→ Aim of the exercise
Below are some records. Set down exactly the line holding "Given: Click the Life Insurance sector link" and every later line through the end, omitting the pictures.

→ Data listing
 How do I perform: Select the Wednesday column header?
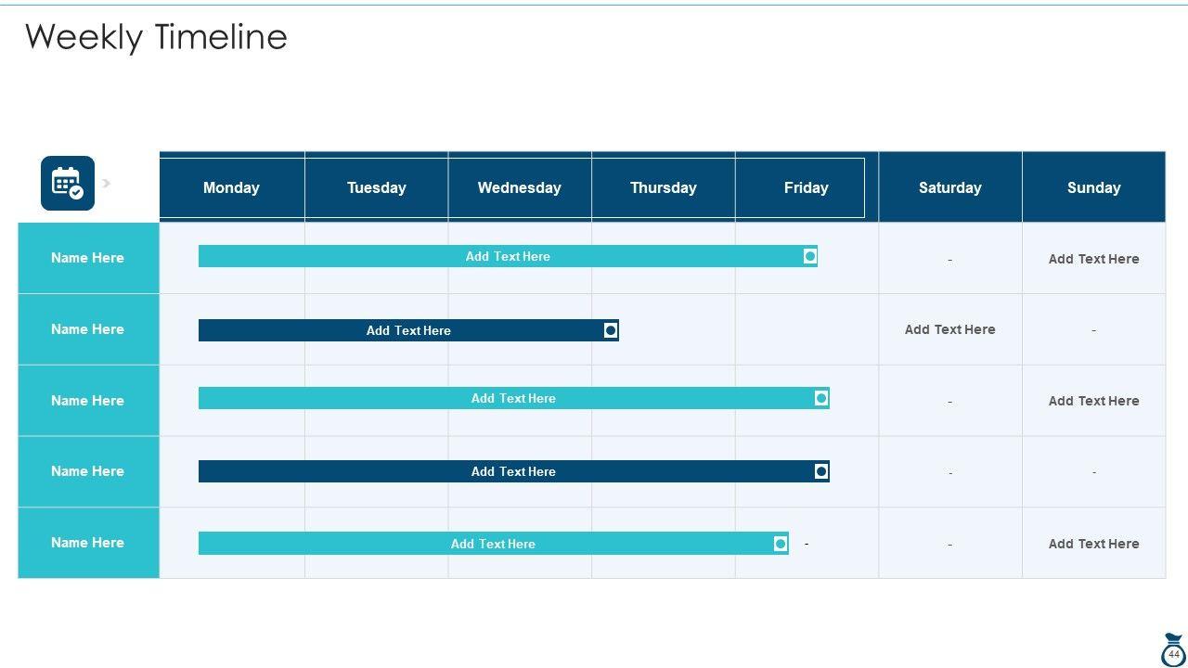click(519, 187)
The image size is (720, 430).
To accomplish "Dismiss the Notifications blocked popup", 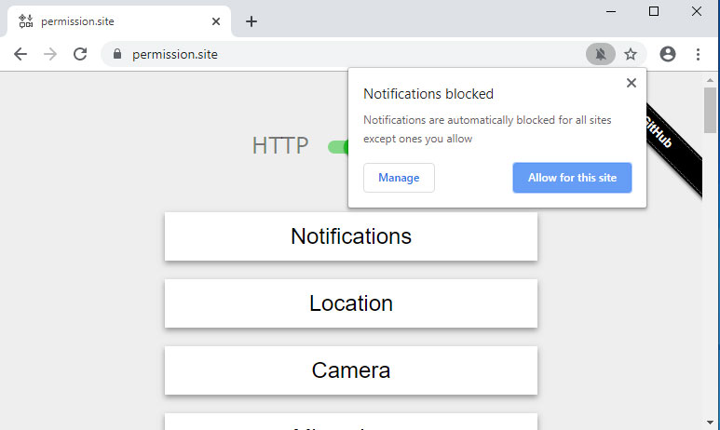I will 632,83.
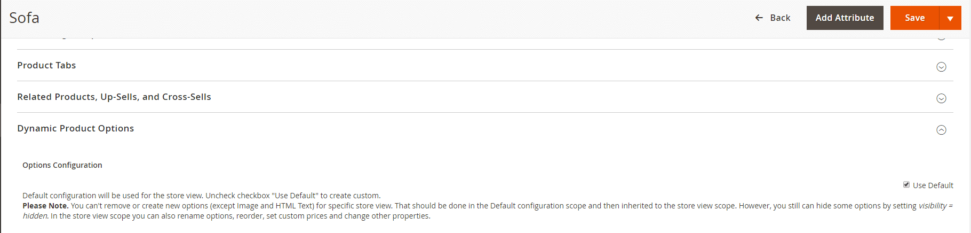Expand Related Products section chevron icon
This screenshot has height=233, width=971.
941,98
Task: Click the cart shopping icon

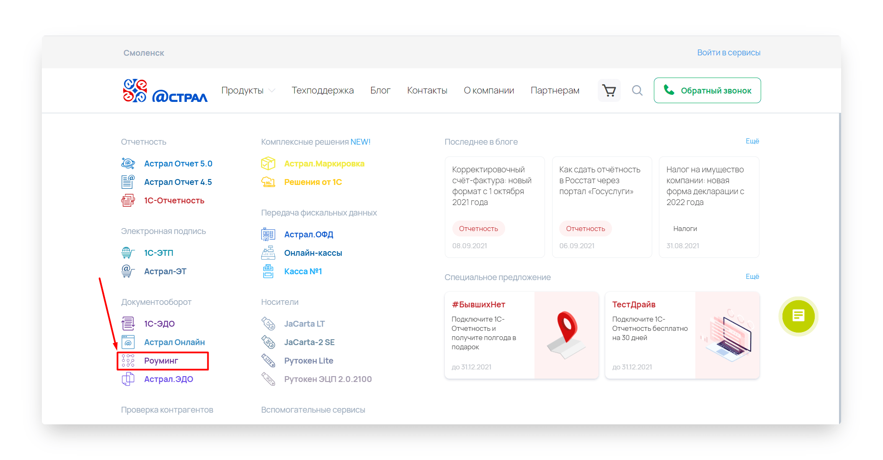Action: (x=609, y=90)
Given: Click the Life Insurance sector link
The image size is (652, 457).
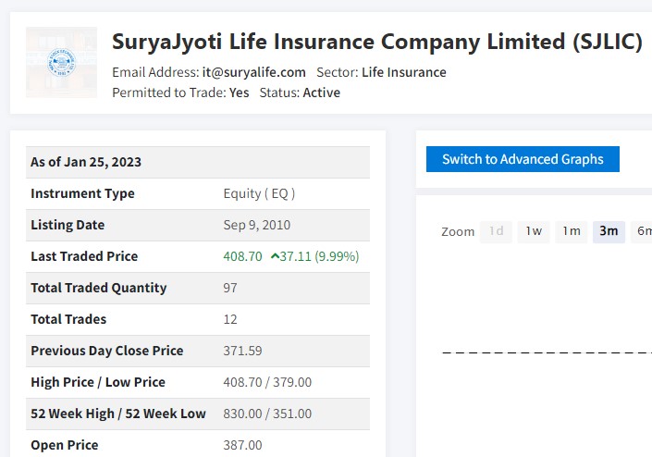Looking at the screenshot, I should [404, 72].
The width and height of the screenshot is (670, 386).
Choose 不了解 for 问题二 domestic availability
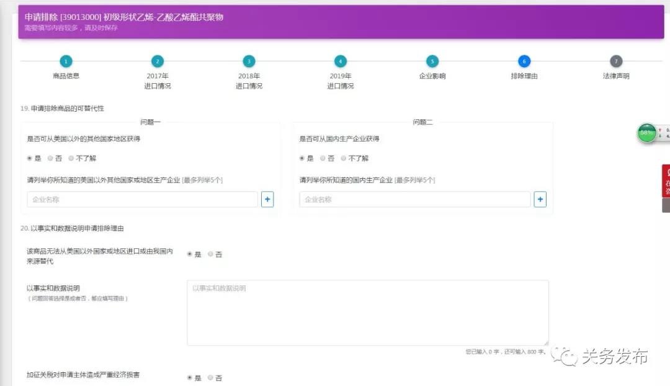pyautogui.click(x=344, y=158)
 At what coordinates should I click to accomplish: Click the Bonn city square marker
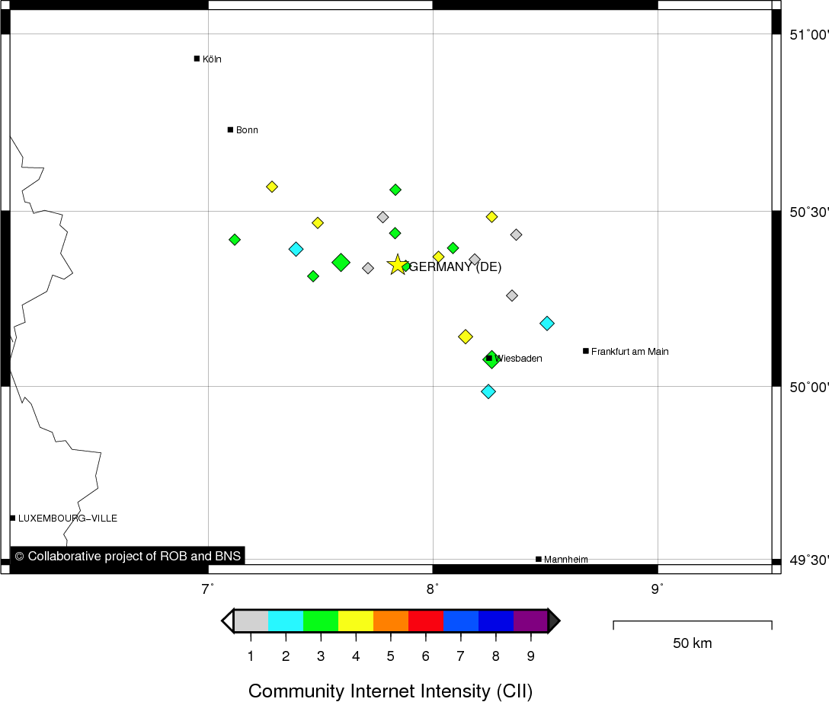tap(230, 129)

→ Exercise output
Given: Click the Life Insurance sector link
The image size is (652, 457).
Looking at the screenshot, I should [404, 72].
The width and height of the screenshot is (670, 386).
Choose 不了解 for 问题二 domestic availability
pyautogui.click(x=344, y=158)
 At what coordinates should I click to accomplish: Click the Bonn city square marker
tap(230, 129)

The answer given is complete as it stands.